•Clouds increase tonight ahead of a storm system that will spread warmer air and precipitation into our region for Sunday into Monday
• We have concerns that the models may be under estimating the cold air at the surface, meaning a short or long duration freezing rain event is possible
Will need to keep a very close eye on things over the next 24 hours, we have devised three possible scenarios of what might happen on Sunday into the overnight:
1- A brief period of freezing rain on Sunday morning that could quickly change to rain in the valley with very little impact. (Some of the sheltered valleys in the Catskills being exempt) Low impact/Medium Probability
2-Cold air could be a bit more stubborn, in which case freezing rain would linger throughout the day before finally changing to rain with minor icing. Moderate Impact/Medium Probability
3-Cold air hangs tough for almost the entire duration of the storm, causing a prolonged period of freezing rain resulting in more significant impacts. High Impact/Low Probability
•Rain or Freezing Rain, changes back over to snow early Monday as cold air rushes back into the region.
•Dangerously cold air returns by Monday night
•Another chance of snow returns by Thursday
Details as to how we came to the above forecast, and a lesson-
On Sunday a storm system will track through central New York State, putting the Hudson Valley on the warmer side of its system. In the winter, this typically means the warm-up will cause all rain, or a snow to rain scenario. The one key difference this weekend, is that we will be at the tail end of one of the most impressive arctic invasions in years, not to mention a fresh snow pack. These two factors may spell potential trouble, and are the key ingredients for one of winters biggest headaches: freezing rain.
As the storm approaches us from the Southwest, it will be driving warmer air into the region. Remember, the flow around a low pressure system is counter-clockwise, so this puts us in Southerly and Easterly winds, (i.e. tropical air) and warm air off the Atlantic Ocean. Now, keep in mind how cold it is here currently. The snowpack we have accumulated acts as a protector of that cold air that is down at ground level, and gives it an added staying power. Warm air is lighter than cold air; the hot air rises and cold air sinks. Cold air sinks because it is heavier and denser. As the warm air moves into our region it runs over top of the remaining cold air that is trapped at the ground. The warmer air is invading the upper atmosphere where the precipitation is forming. The rain that is falling, is spending most of its time in the warm air, and thusly in liquid form. When it hits the ground, it freezes on contact, because that shallow layer of cold air is keeping ground surfaces at/or below freezing temperatures. This is what glazes the roads, trees, signs, electrical lines and anything else at the surface.

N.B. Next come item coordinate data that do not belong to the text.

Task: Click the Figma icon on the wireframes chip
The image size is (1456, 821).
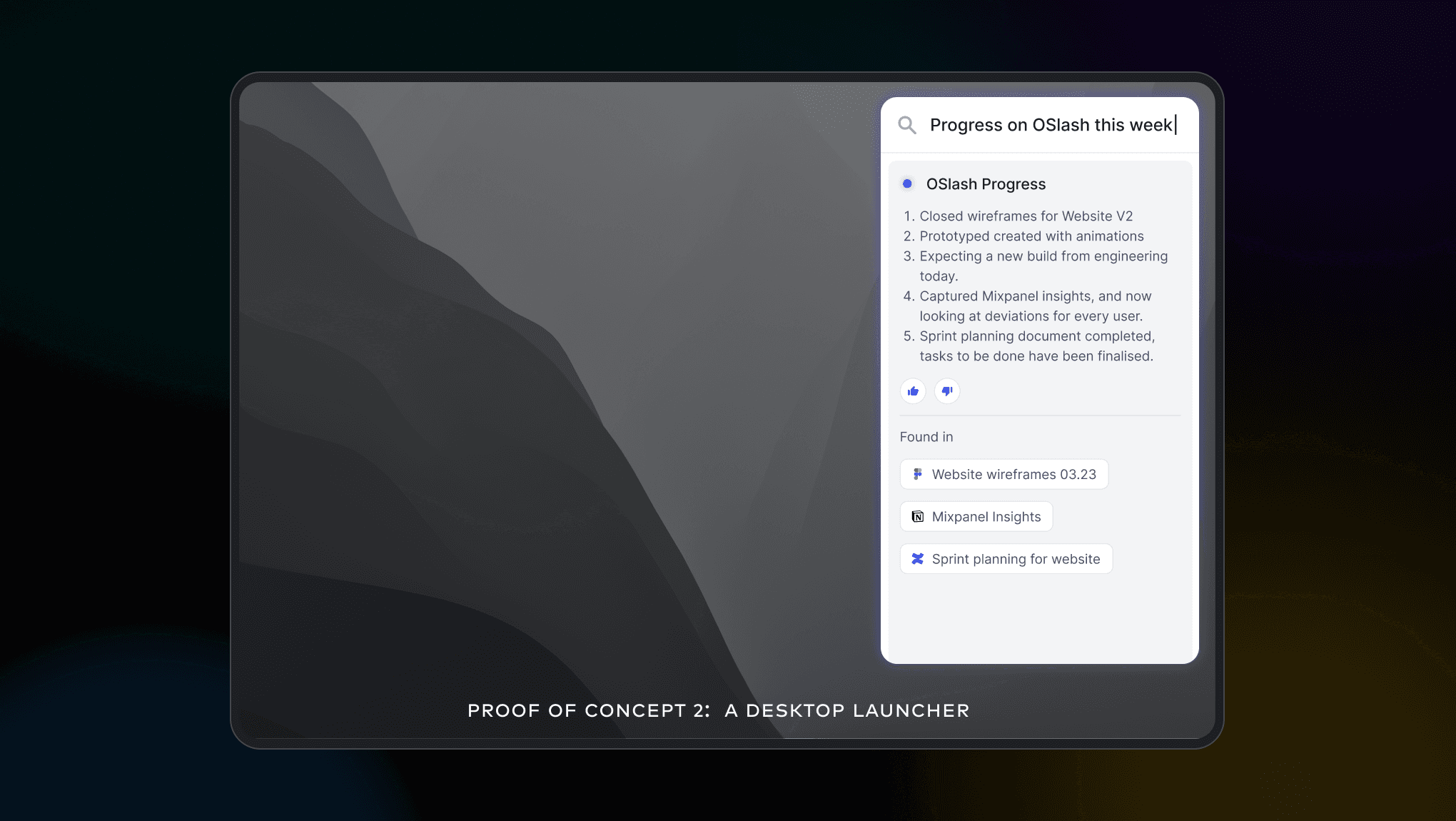Action: point(918,474)
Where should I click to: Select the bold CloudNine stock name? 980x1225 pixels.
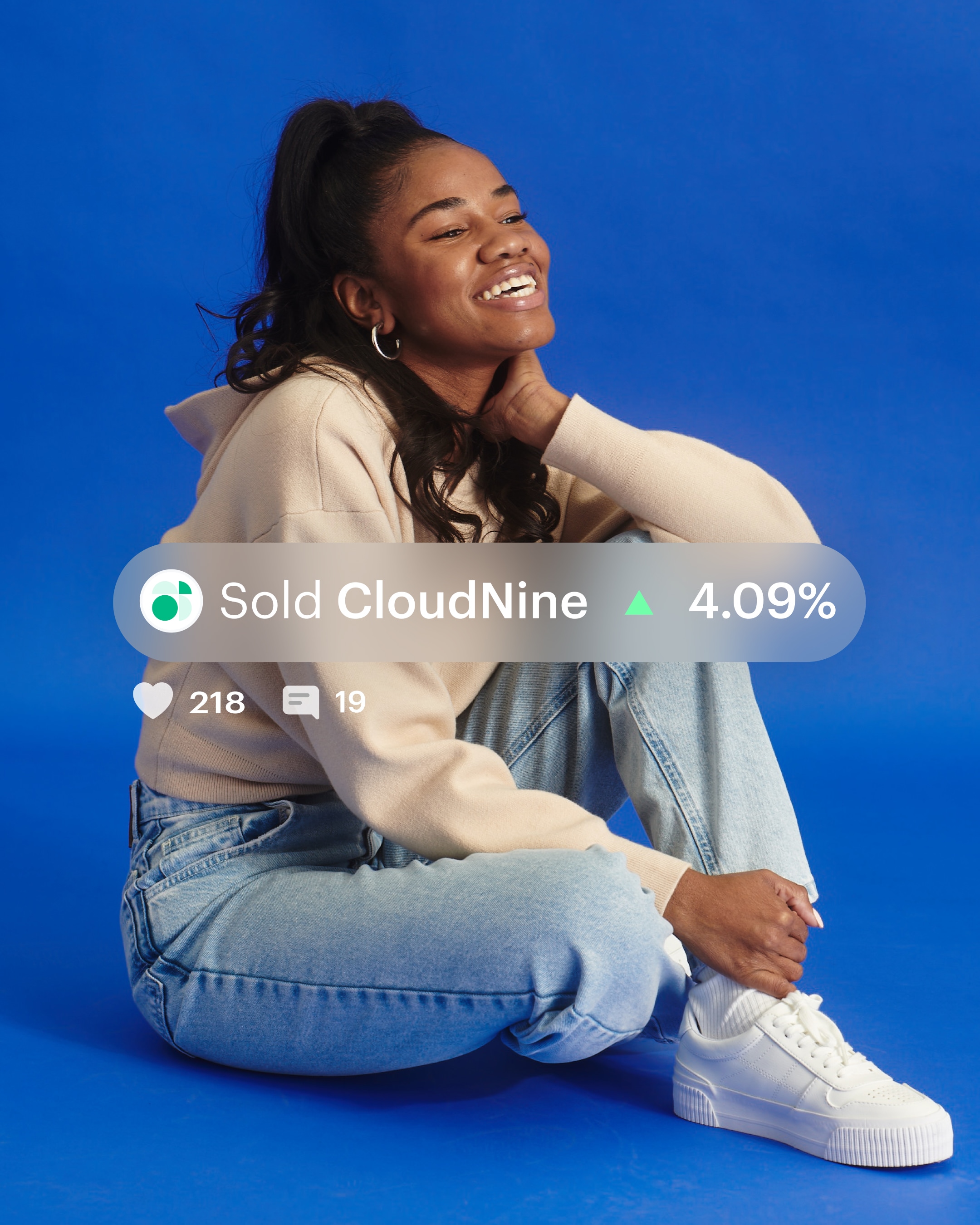click(x=462, y=601)
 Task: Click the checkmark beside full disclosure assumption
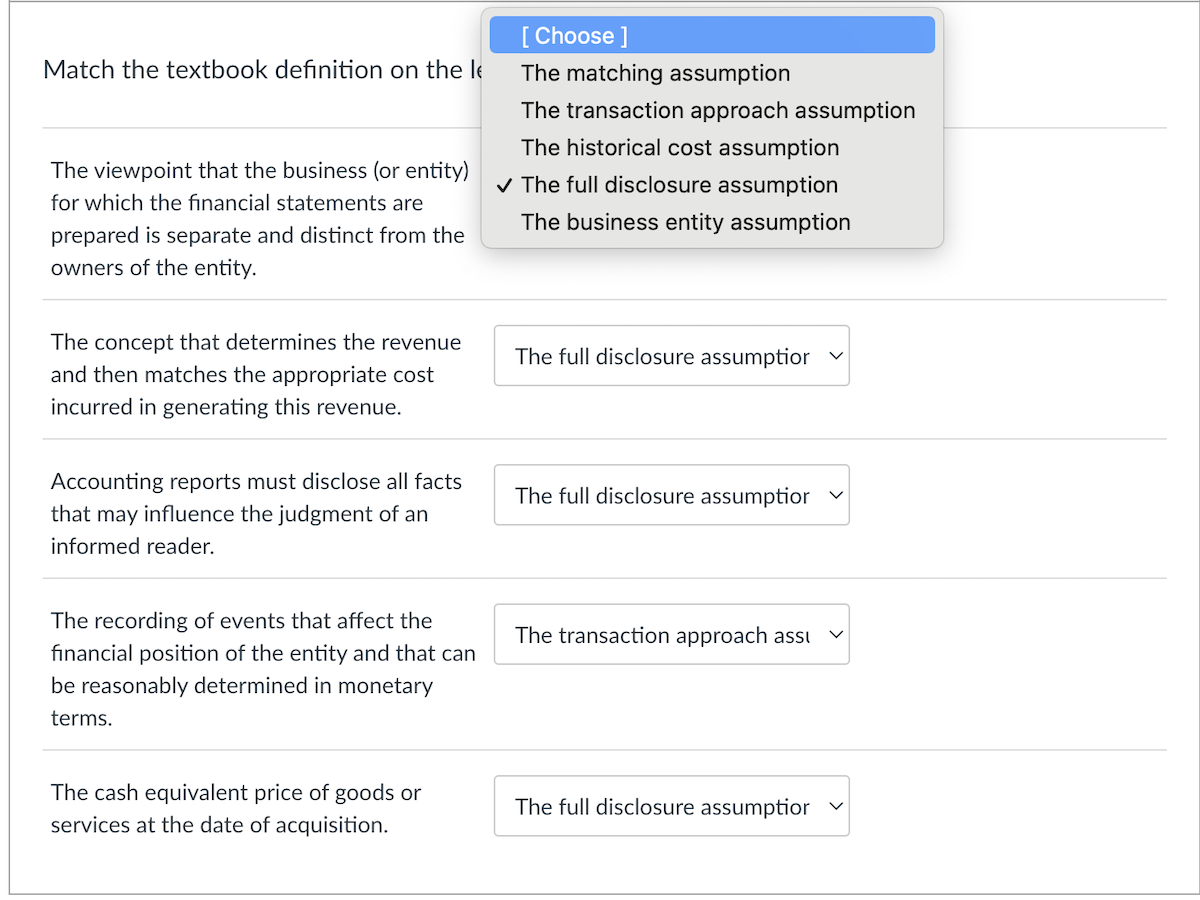(506, 185)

At the moment, most of the models are not picking up on this warm air/cold air threat. The models are possibly overlooking or underestimating the staying power of the cold air. This would cause the region to warm faster with only a brief period of sleet and freezing rain, that would quickly turn to plain rain. Now this may indeed be one of the outcomes, but its important to highlight the potential for this to turn into a much icier scenario.

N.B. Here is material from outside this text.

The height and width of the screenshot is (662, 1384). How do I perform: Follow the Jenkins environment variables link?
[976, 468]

Below is the NAM model which shows the possibility of a brief period of freezing rain on Sunday morning, but quickly changes to rain in most locations by late morning, with the exception of some pockets in the Catskills. This model shows precip type in three different colors, blue is snow, pink is ice and green is rain.
Next is the GFS model, showing the track of the storm, which I have marked with a black arrow. As aforementioned, this track puts the HV on the warm side of the storm as it drives air from the Atlantic and the tropics into the region (red arrows). (*Blue Arrow: A key component for next week’s forecast is the cold air that will sweep in behind the storm as is continues north.)
Pretty cool right? Now lets take a look at just how much a track like this can warm the temps: Below is the Euro model’s forecast for max temps as this storm passes to our west. (Keep in mind that we feel this model is a bit overdone on the high temps, as it’s forecasting us for about 50 degrees on Monday)
Seems overdone, but considering lows on Saturday night are forecasted to be between 10-14 degrees, this is an impressive warm up. But, feel that it will not get this warm. So what happens next is as this storm pulls away, that counter clockwise flow around it switches the winds back to the NE and opens the door for the cold air to pour right back in behind it. Check out the GFS model below and see when compared to its earlier image how the cold air just wraps right back in behind it, look for the zero Celsius line, as thats the freezing line.
Yeah I know, its pretty awesome, if your into this kinda stuff. So, are you curious as to how much this will drop the temps? Well, remember the Euro model temps had us at about 50 degrees on Monday? Lets see where it has the temps by Tuesday night shall we?
Single digits to below Zero! Yup! That is a fifty degree drop in temps in about 24 hours. This is part of the reason we feel the models may be struggling on the handing of surface temps. Nevertheless, whether it’s freezing rain or rain falling on Sunday night, it will all change to a period of snow Monday before it ends.